Normalidade atípica
É normal, mas aqui atípica e até insólita, a mecânica institucional como a de um juiz receber denúncia contra a Mesa Executiva da Assembleia Legislativa e o Tribunal de Contas brecar o andamento do ''Tudo Aqui'' e uma licitação cheia de erros da Sanepar. Deveria ser a rotina e, se fosse, nossa visão de democracia melhoraria sensivelmente, todavia trata-se de exceção e não a regra, daí a certeza de que breve, e talvez bem mais rápido do que imaginamos, teremos a continuidade das anomalias sem tratamento, toleradas e impunes.
Episódios irregulares do Legislativo, que tanto escandalizaram a sociedade, tiveram o andamento comum da Justiça, demorados e marcados por incidentes, porém deram margem a uma denúncia consistente do Ministério Público, daí o acatamento em liminar pela Justiça enquadrando o ex-presidente Nelson Justus e o ex-secretário Alexandre Curi mais o diretor geral, Abib Miguel, o Bibinho, e os seus colegas José Ari Nassiff e Claudio Marques e o bloqueio de R$ 164 milhões dos acusados.

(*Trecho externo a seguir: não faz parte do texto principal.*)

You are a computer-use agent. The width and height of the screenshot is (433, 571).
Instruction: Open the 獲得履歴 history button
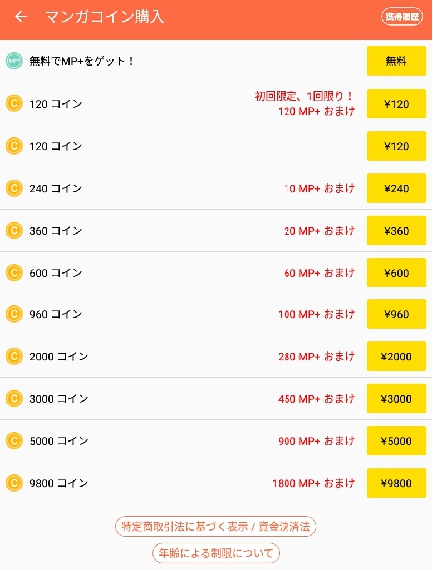click(402, 17)
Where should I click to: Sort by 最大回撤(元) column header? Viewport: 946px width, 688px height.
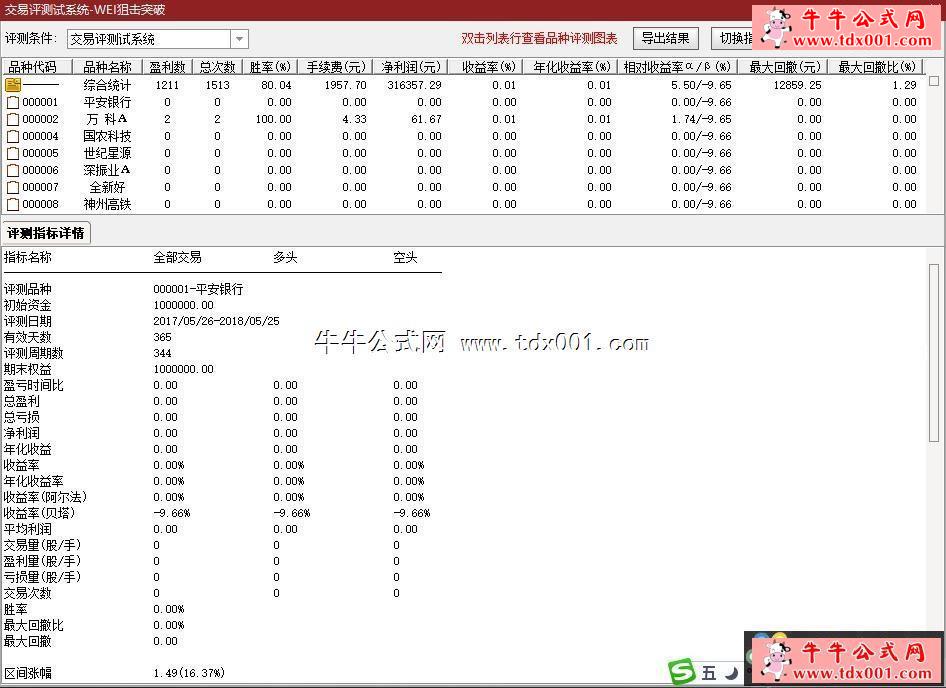point(784,67)
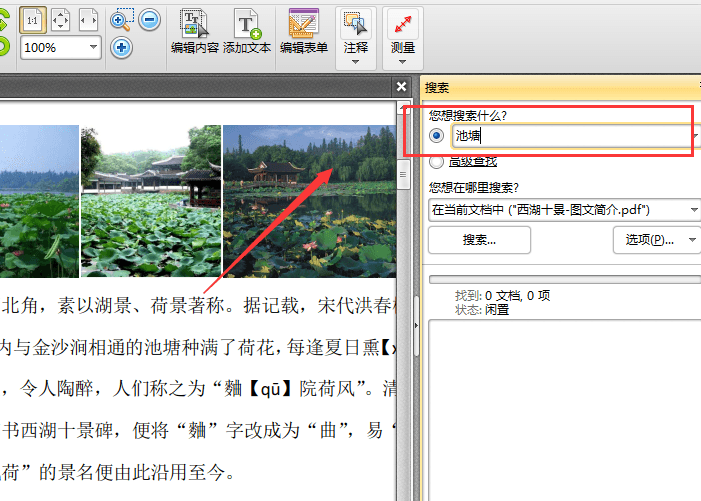Activate the marquee zoom tool

(121, 19)
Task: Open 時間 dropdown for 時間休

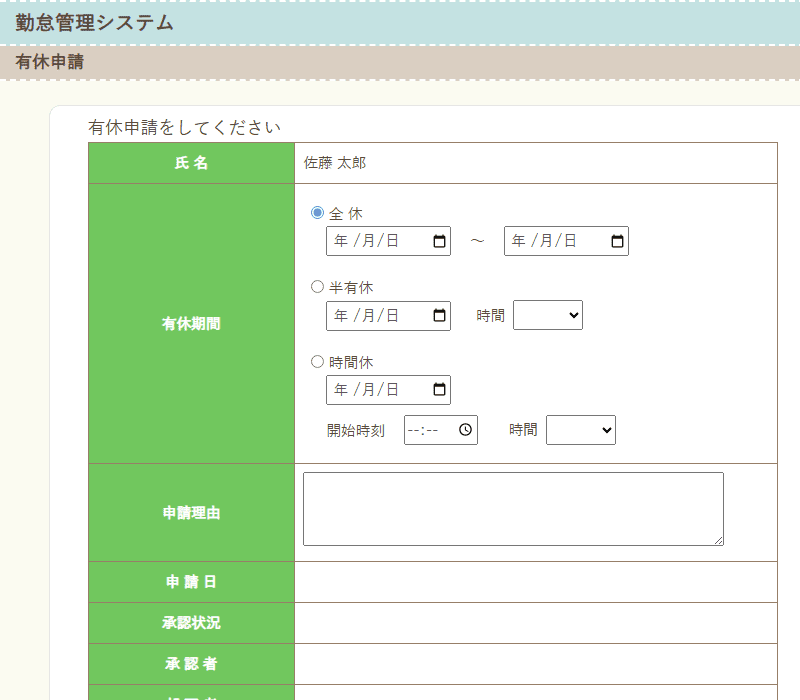Action: click(580, 430)
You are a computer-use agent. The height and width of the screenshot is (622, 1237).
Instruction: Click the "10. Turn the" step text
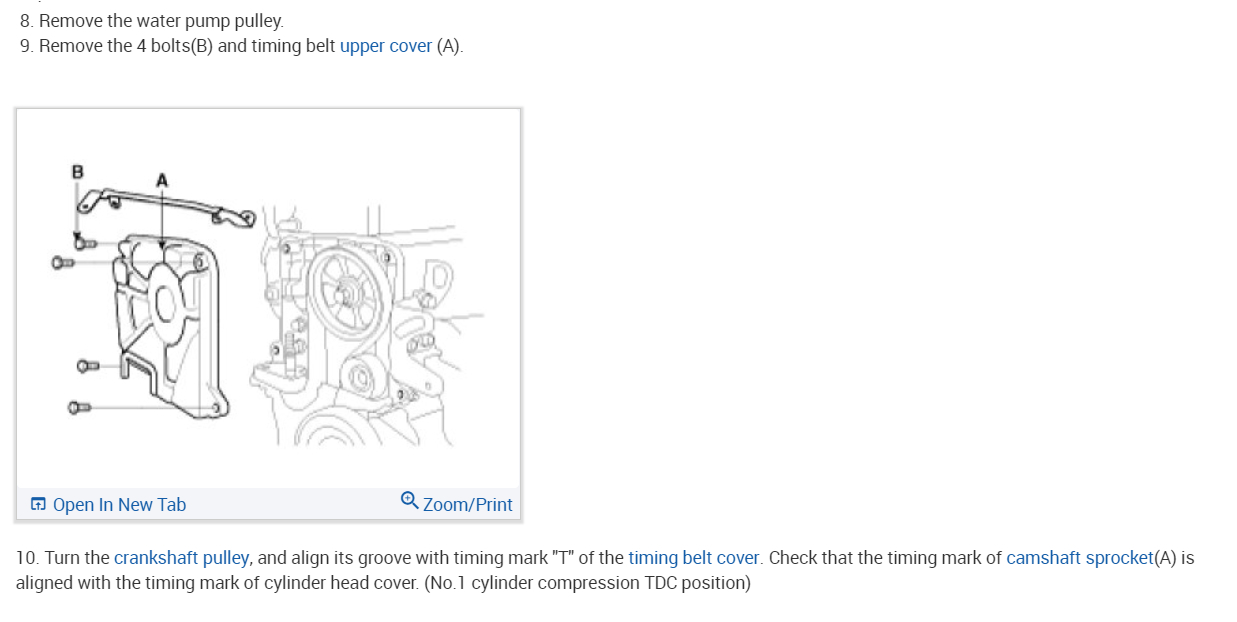coord(63,558)
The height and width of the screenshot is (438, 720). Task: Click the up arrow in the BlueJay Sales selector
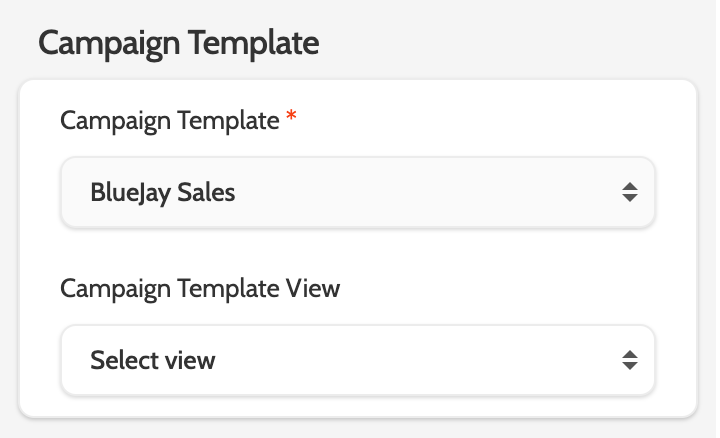coord(629,186)
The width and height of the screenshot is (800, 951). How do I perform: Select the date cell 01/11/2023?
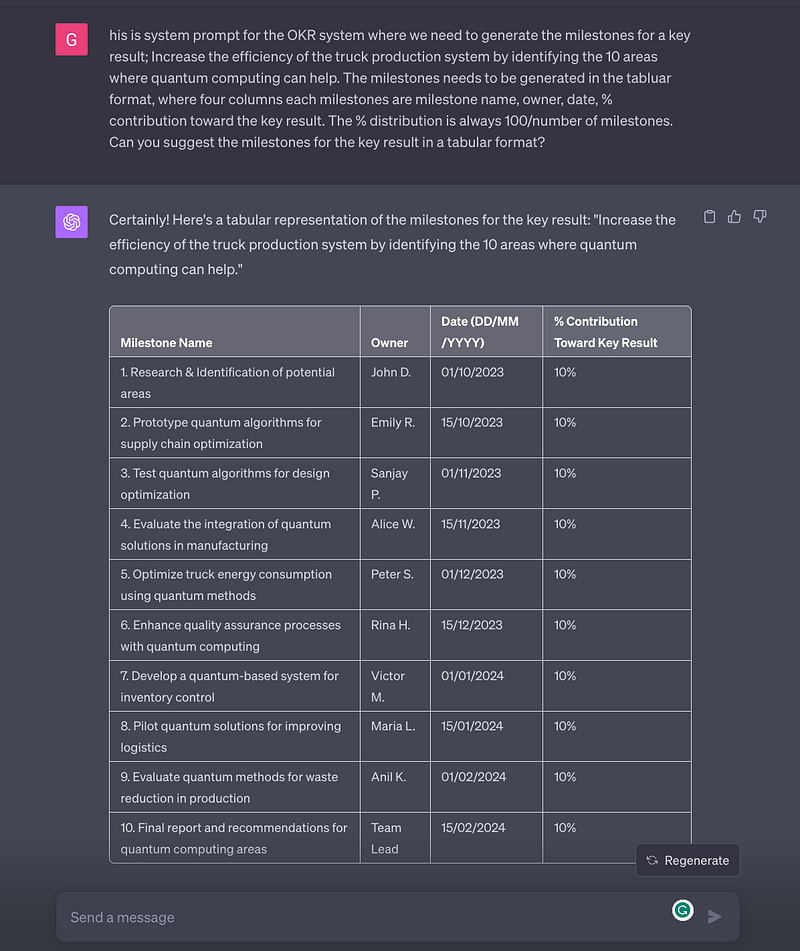click(486, 483)
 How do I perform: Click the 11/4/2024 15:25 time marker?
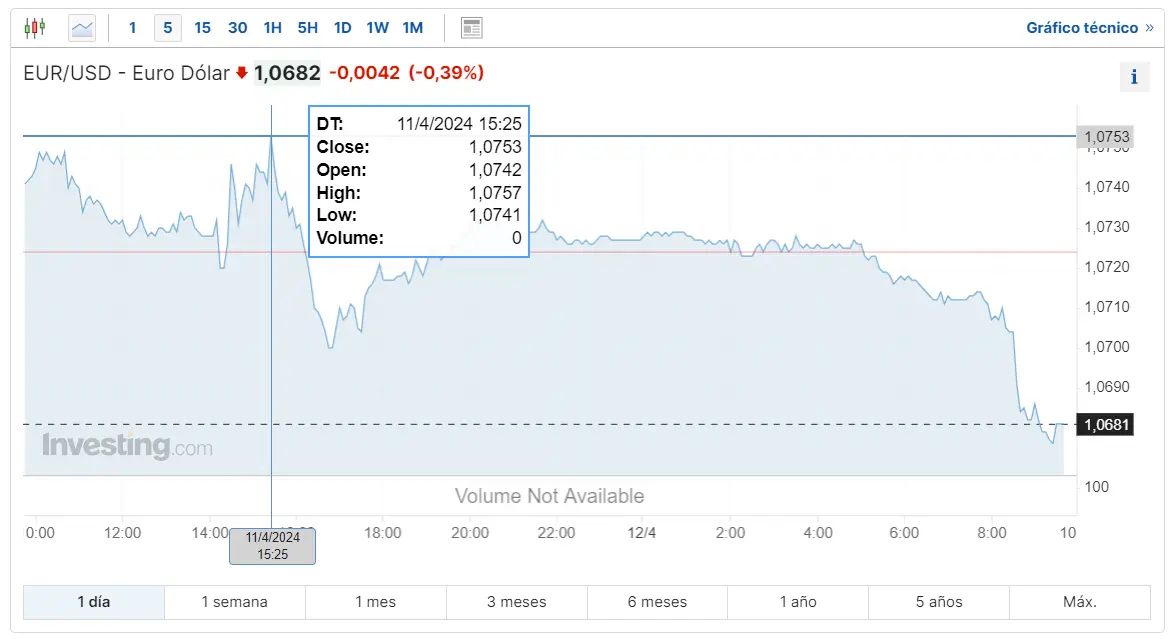coord(272,546)
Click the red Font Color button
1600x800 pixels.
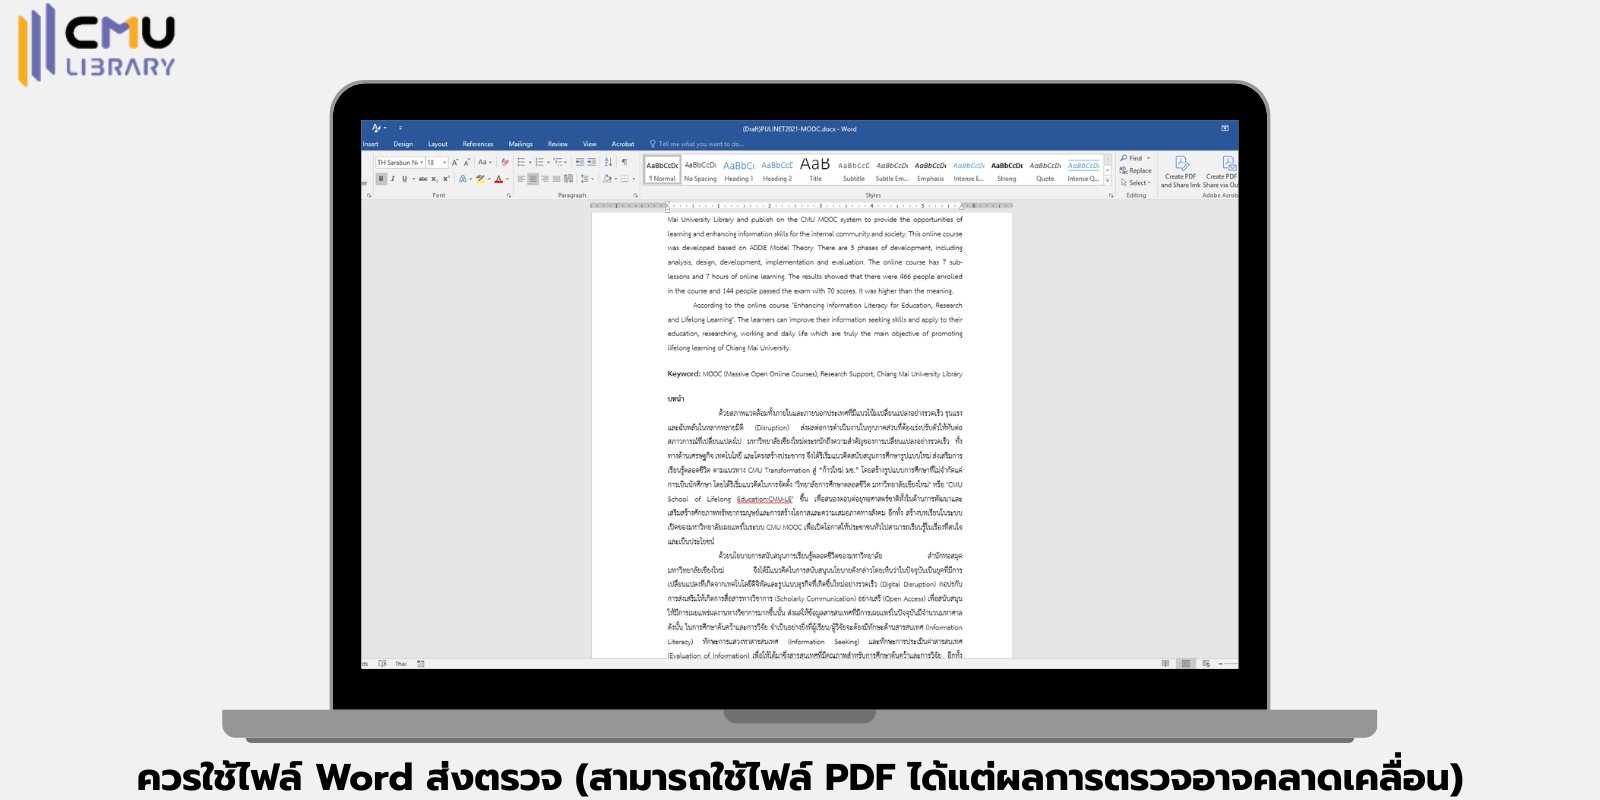(x=499, y=179)
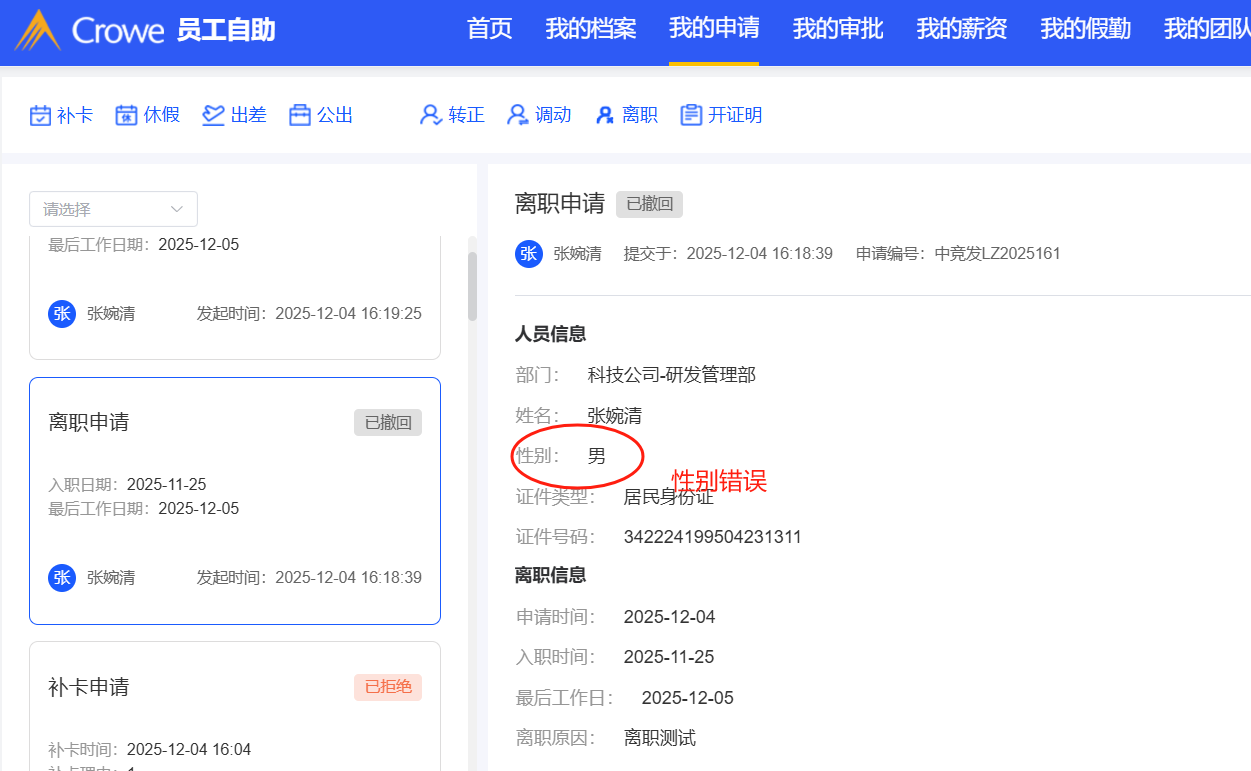Open the 我的薪资 tab
The width and height of the screenshot is (1251, 771).
(961, 29)
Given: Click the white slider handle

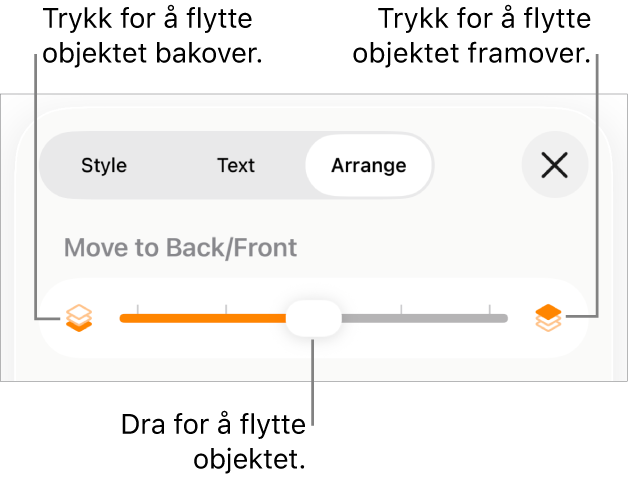Looking at the screenshot, I should point(314,319).
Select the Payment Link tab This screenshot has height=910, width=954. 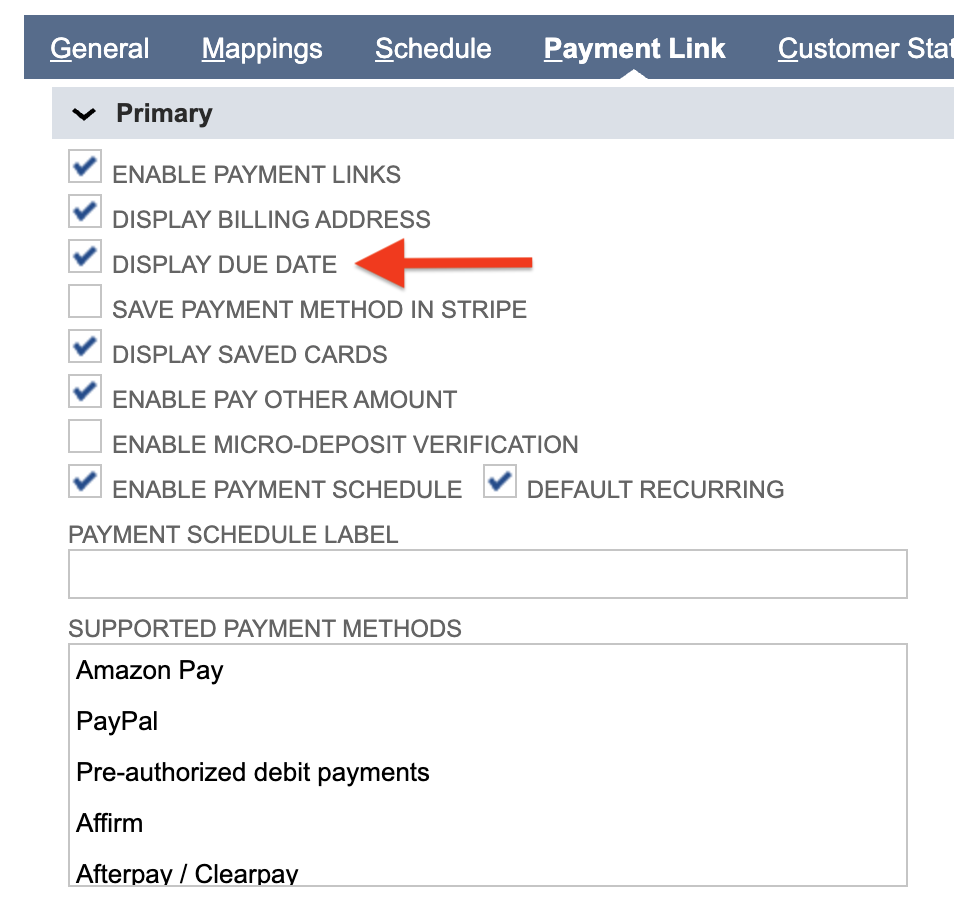click(634, 49)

Não basta, mas a demarcação da legalidade afrontada não deixa de constituir-se em relevante avanço.
Oxalá o que é incomum se torne normal e que fique bem claro que o costume, o praxístico e o consuetudinário não configuram o direito adquirido como se deu nesse e em tantos outros casos de insolência e soberba dos agressores.

Imobilismo
Mais uma Unidade Paraná Seguro, decalque da operação carioca de maior escala, foi implantada em Colombo na Grande Curitiba. O temor é de que essa iniciativa como no caso dos módulos acabe imobilizando a ação policial como de resto há sinais de que isso vem ocorrendo, inclusive com sinais claros de baixos ganhos estatísticos da violência, como se dá na Cidade Industrial.

Desmanches
Agora descoberto um desmanche de automóveis na Serra do Mar. Não espanta. Em passado não muito distante a polícia chegou a regulamentá-los conferindo-lhes um certificado expedido pela autoridade maior. Um dos ''empresários'' da área com ligações com o ex-deputado Aníbal Khury, o Caboclinho, Joarez França, tinha presença forte entre parlamentares e policiais e figurava em solenidades com gente dos três poderes na maior naturalidade.

Folclore
Um dos macetes do início do século 20 era a poesia ser colocada a serviço da publicidade: mais do que ''merchandising'' era propaganda direta como aquela que figurava nos bondes ''Veja ilustre passageiro// o belo tipo faceiro// que viaja ao seu lado// no entanto, acredite// quase morreu de bronquite// salvou-o o Rhum Creosotado!'' Esse, de tão reproduzido, caiu no domínio popular e cuja autoria é atribuída a Bastos Tigre ou Luis Murat. Vejamos os tercetos finais de Emílio de Menezes em propaganda do xarope Bromil: ''Pode afirmar, por toda a eternidade,// Aos mil que sofrem e aos descrentes mil,// Que isso que ai vai é a essência da verdade!// De horrível tosse que me pôs febril,// Dei cabo, usando apenas a metade// De um milagroso frasco de Bromil.//

Vetos
O desempenho de Cassio Taniguchi na audiência sobre o ''Tudo Aqui'' reforça no governo a tese de que todo pedido de oposição deve ser dificultado. Caixas pretas lembram a Bolsa de Pandora que aberta libera os males do mundo.

Destrava língua
Beto Richa vai viajar de novo, agora para a França. Até nisso lembra Requião, cujo último Triunfo foi a visita ao Arco.